-- Begin --
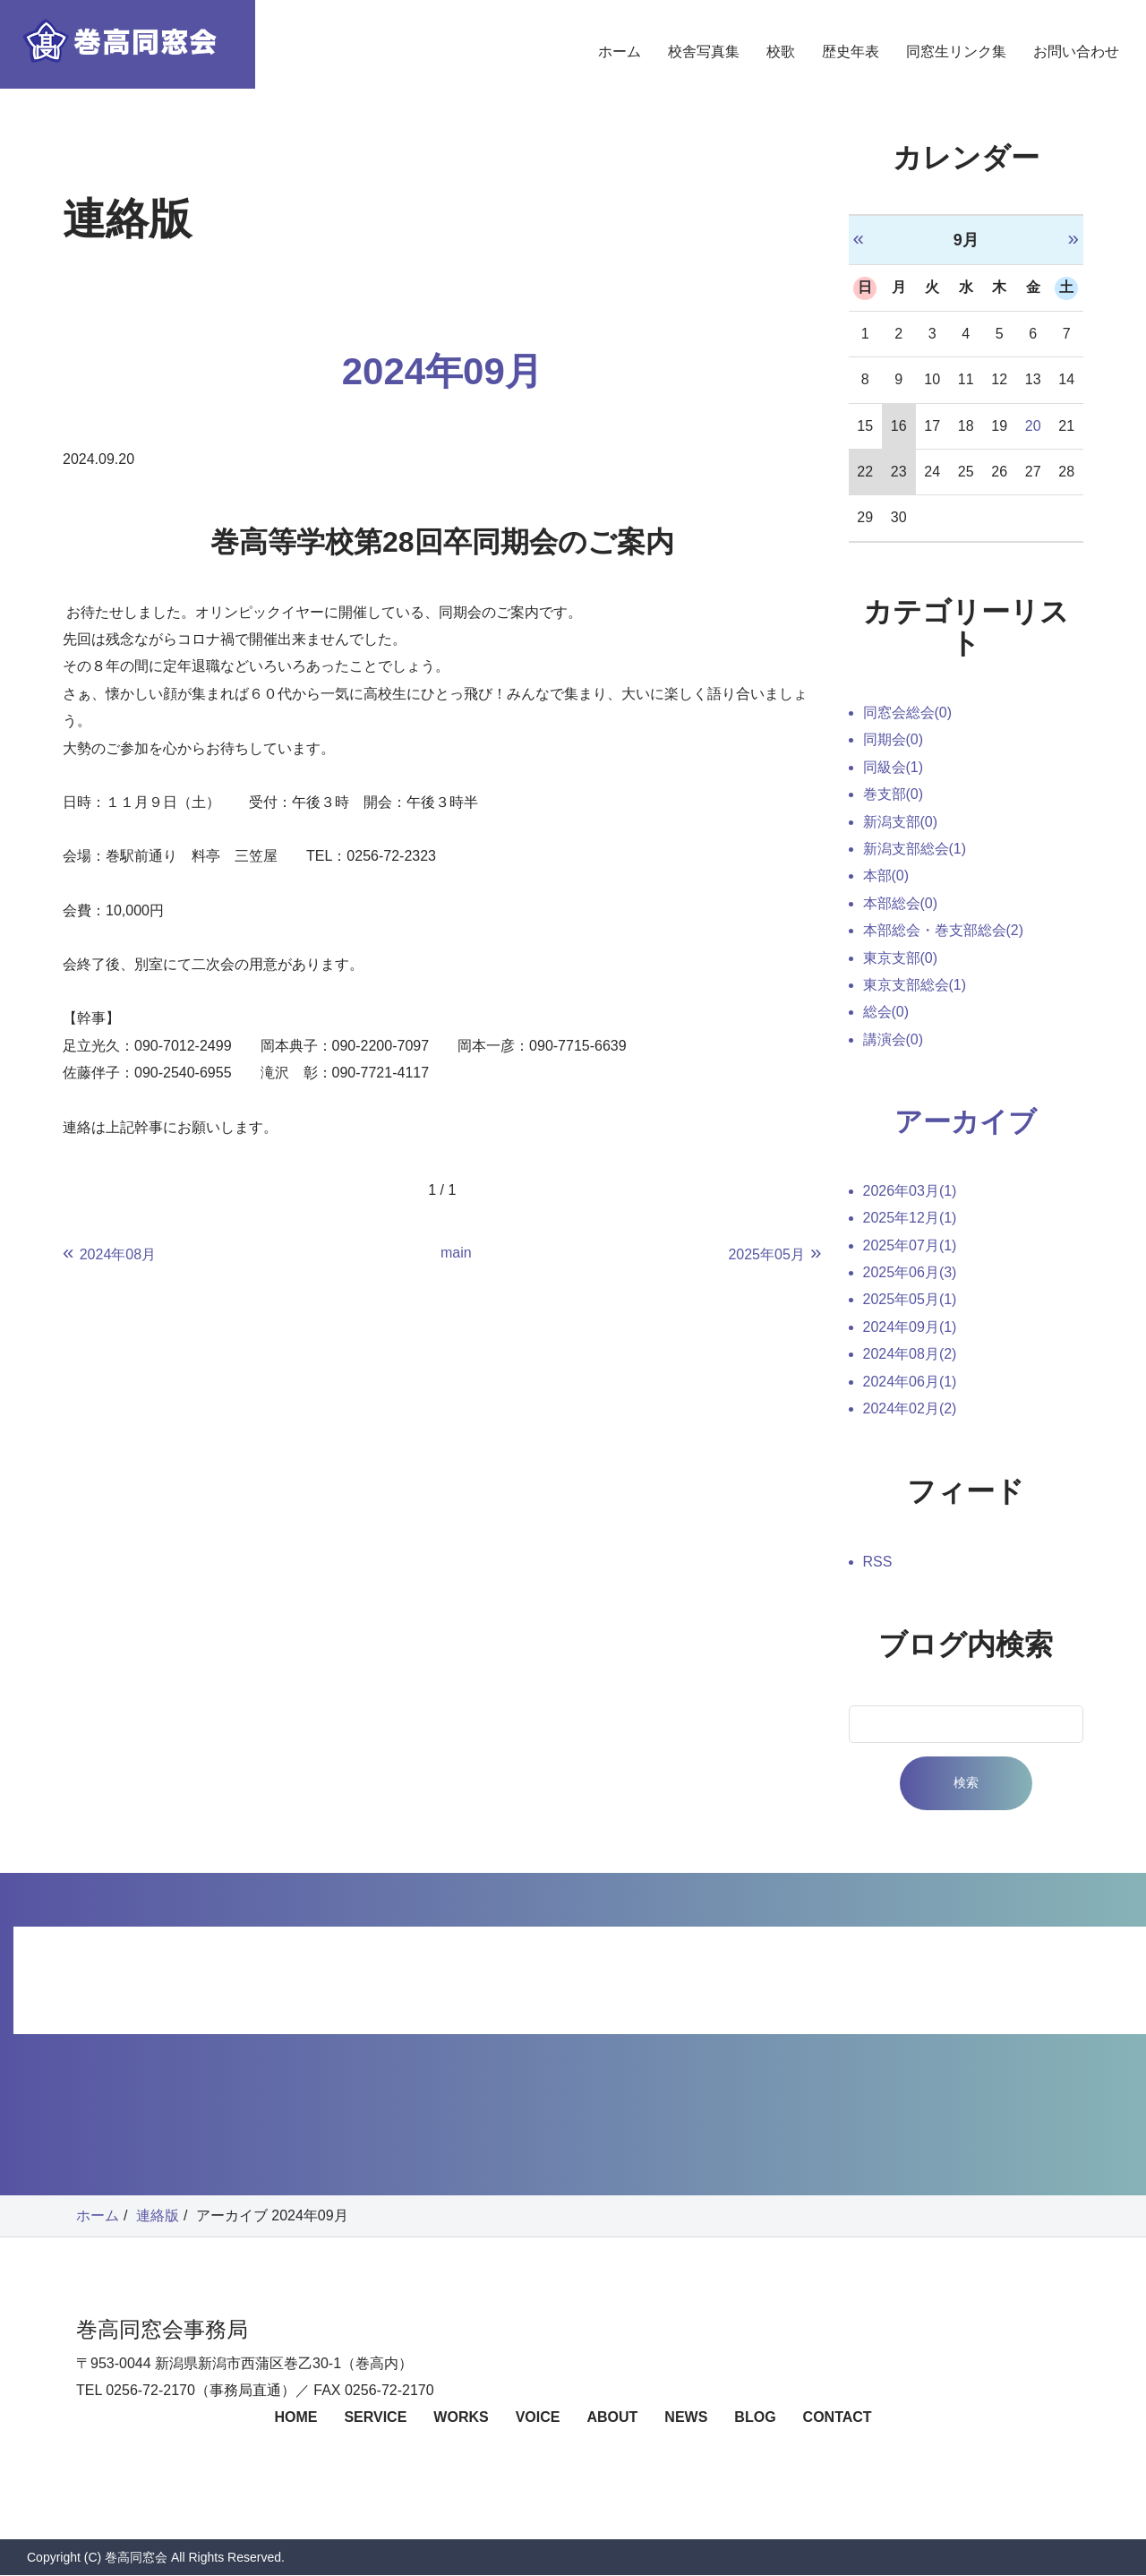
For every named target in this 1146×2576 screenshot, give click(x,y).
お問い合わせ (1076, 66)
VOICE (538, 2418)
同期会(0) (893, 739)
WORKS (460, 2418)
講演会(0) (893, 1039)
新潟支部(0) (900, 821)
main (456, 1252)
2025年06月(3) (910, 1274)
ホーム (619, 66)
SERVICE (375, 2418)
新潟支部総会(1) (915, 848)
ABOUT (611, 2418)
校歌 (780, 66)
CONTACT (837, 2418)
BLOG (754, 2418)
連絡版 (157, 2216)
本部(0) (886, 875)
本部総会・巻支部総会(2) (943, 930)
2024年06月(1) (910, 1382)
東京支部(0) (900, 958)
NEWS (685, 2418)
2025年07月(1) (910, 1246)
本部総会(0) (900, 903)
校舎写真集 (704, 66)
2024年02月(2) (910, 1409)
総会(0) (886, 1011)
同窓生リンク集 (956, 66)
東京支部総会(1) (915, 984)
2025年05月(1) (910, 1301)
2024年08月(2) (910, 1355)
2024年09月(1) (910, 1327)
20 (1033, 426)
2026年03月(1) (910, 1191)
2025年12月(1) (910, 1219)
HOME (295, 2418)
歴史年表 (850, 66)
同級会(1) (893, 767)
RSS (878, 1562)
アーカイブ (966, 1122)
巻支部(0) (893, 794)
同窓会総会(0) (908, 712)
-- End --
**REQUIREMENT**
Write out all the material above again, leaving out the pictures and swapping "screenshot" for "image" with nothing else changed.

**FINAL ANSWER**
For every named target in this 1146×2576 image, give click(x,y).
お問い合わせ (1076, 66)
VOICE (538, 2418)
同期会(0) (893, 739)
WORKS (460, 2418)
講演会(0) (893, 1039)
新潟支部(0) (900, 821)
main (456, 1252)
2025年06月(3) (910, 1274)
ホーム (619, 66)
SERVICE (375, 2418)
新潟支部総会(1) (915, 848)
ABOUT (611, 2418)
校歌 (780, 66)
CONTACT (837, 2418)
BLOG (754, 2418)
連絡版 (157, 2216)
本部(0) (886, 875)
本部総会・巻支部総会(2) (943, 930)
2024年06月(1) (910, 1382)
東京支部(0) (900, 958)
NEWS (685, 2418)
2025年07月(1) (910, 1246)
本部総会(0) (900, 903)
校舎写真集 (704, 66)
2024年02月(2) (910, 1409)
総会(0) (886, 1011)
同窓生リンク集 (956, 66)
東京支部総会(1) (915, 984)
2025年05月(1) (910, 1301)
2024年08月(2) (910, 1355)
2024年09月(1) (910, 1327)
20 (1033, 426)
2026年03月(1) (910, 1191)
2025年12月(1) (910, 1219)
HOME (295, 2418)
歴史年表 (850, 66)
同級会(1) (893, 767)
RSS (878, 1562)
アーカイブ (966, 1122)
巻支部(0) (893, 794)
同窓会総会(0) (908, 712)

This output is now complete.